*** Opening of Text passage ***

Factiva's service will allow companies to keep close tabs on their online reputations and address problems before unhappy consumers start turning up their noses--or worse, start organizing protests. Not only will customers get the benefit of being able to scan the Web at large, but Factiva's huge database of news articles will also be fed into WebFountain for analysis.
By forming their own alliances with IBM, other content providers, such as industry news organizations or technical publishers, could generate new revenue streams with WebFountain. By combining their current and archived proprietary material (like news articles or scientific papers) with material freely available online, they could offer to perform customized searches for the industries they cater to.
For example, a biomedical publisher could use WebFountain to search its articles and the Web for specific drugs on behalf of pharmaceutical companies. Currently, it is not unknown for pharmaceutical companies to start researching a potential new drug, only to discover later that it had already been tried and failed, with the sole evidence of its passing a simple footnote in a U.S. Food and Drug Administration report or a brief article in a minor pharmaceutical journal.
The information that is fed into WebFountain can also include internal corporate information, such as e-mails and reports, provided by the customers of IBM's WebFountain partners.

*** Close of Text passage ***
*** Opening of Supplied information ***

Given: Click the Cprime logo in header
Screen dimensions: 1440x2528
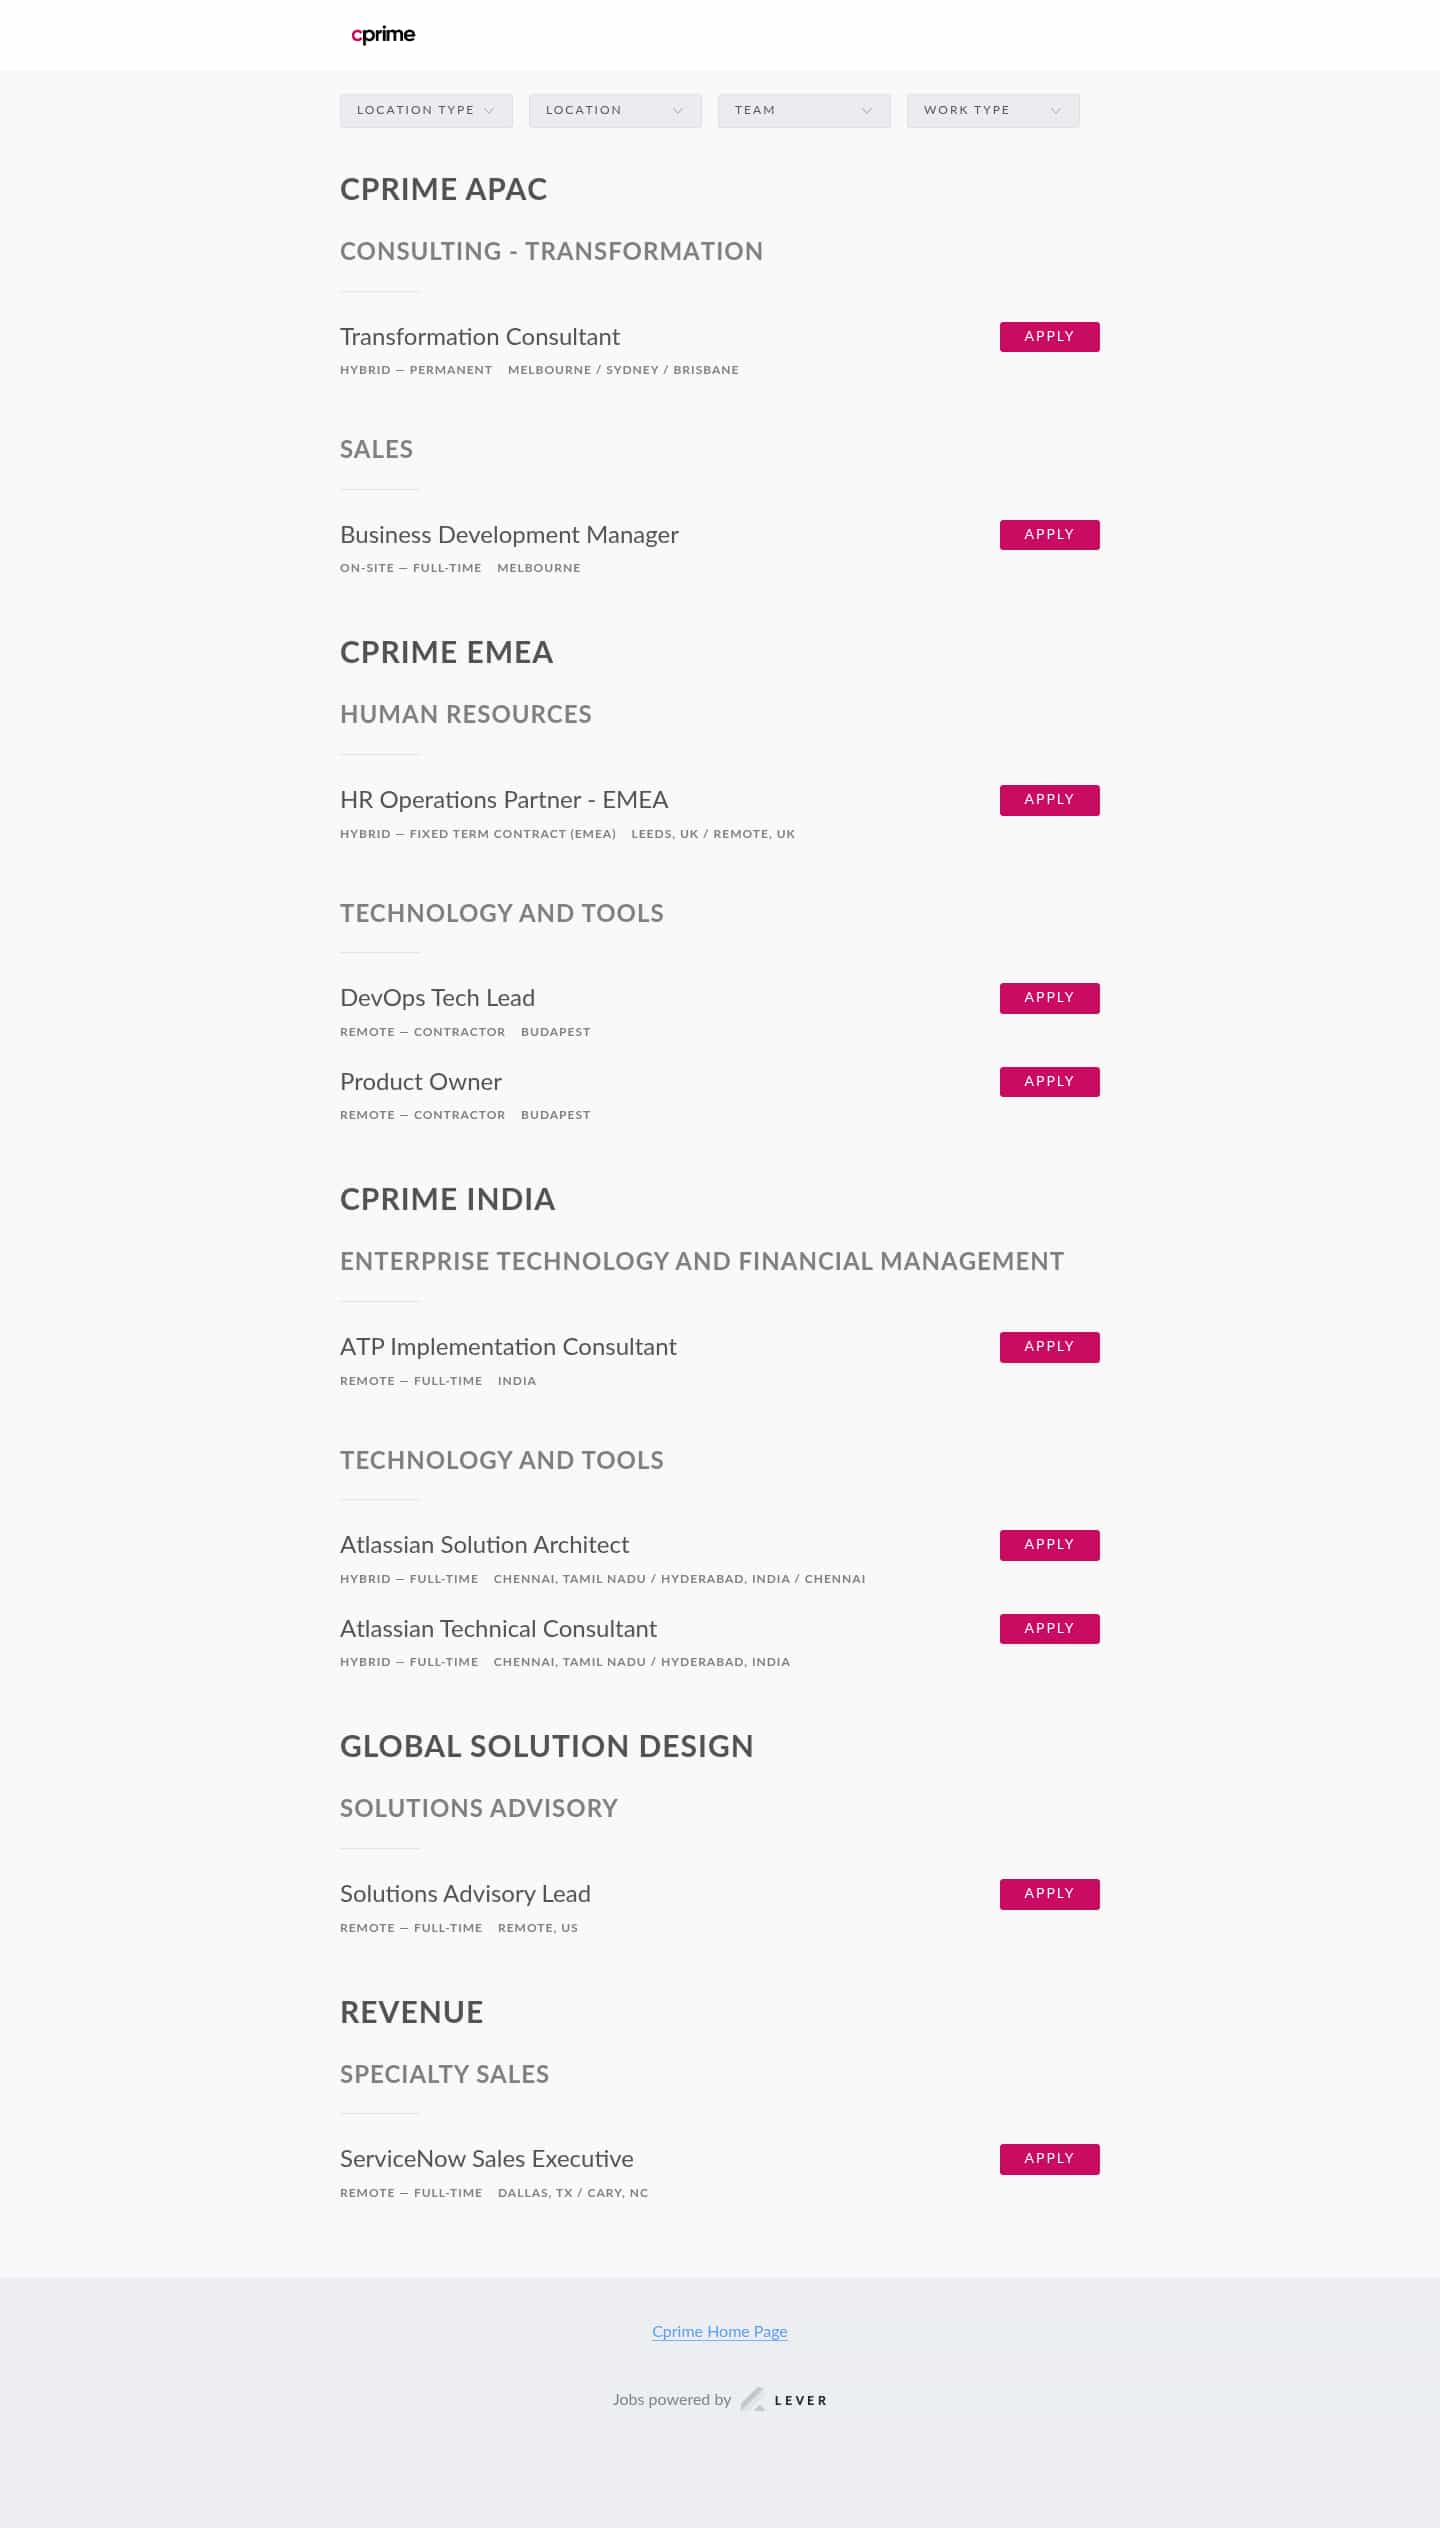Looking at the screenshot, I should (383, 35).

*** Close of Supplied information ***
*** Opening of Supplied information ***

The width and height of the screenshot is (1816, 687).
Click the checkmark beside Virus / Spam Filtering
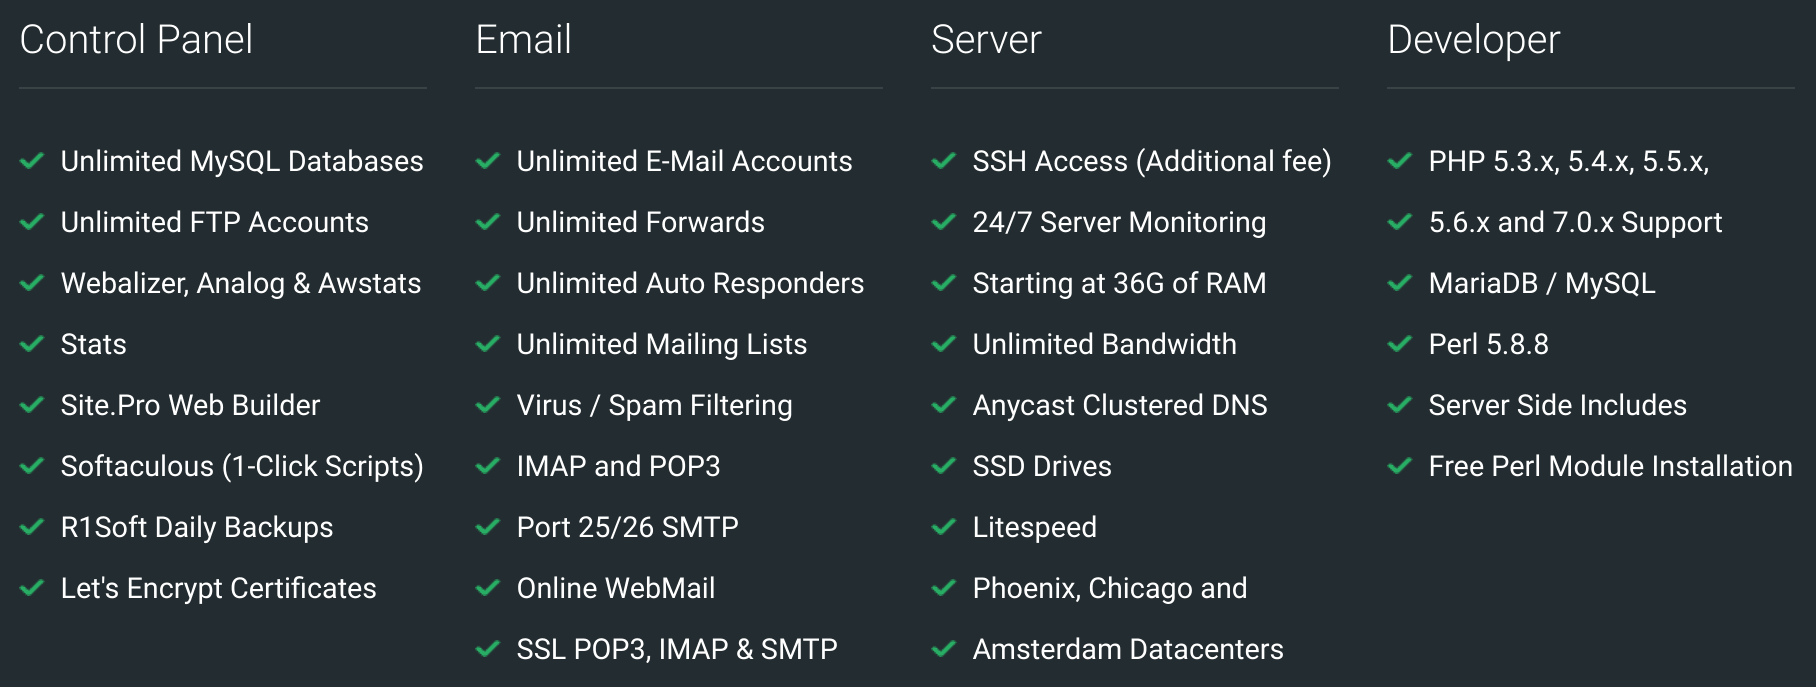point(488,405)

*** Close of Supplied information ***

> [What to do]
1) According to the WebFountain text, what kinds of internal corporate information can be fed into WebFountain?
2) Resume the WebFountain text, starting after its last sentence.

> [Answers to the tasks]
1) E-mails and reports, provided by the customers of IBM's WebFountain partners.

2)
Bob Carlson, IBM's vice president for WebFountain, told Spectrum what this could mean in practice. The head of a research and development department could feed WebFountain all the e-mails, reports, PowerPoint presentations, and so on that her employees produced in the last six months. From this, WebFountain could give her a list of technologies that the department was paying attention to. She could then compare this list to the technologies in her sector that were creating a buzz online. Discrepancies between the two lists would be worth asking her managers about, allowing her to know whether or not the department was ahead of the market or falling dangerously behind.
The data miners and annotators, similar to the data itself, are a combination of publicly available and proprietary software. Beyond the low-level annotators that are used on all documents, which annotators and miners a document is passed through depends on the final customer's needs and can include miners specific to a partner.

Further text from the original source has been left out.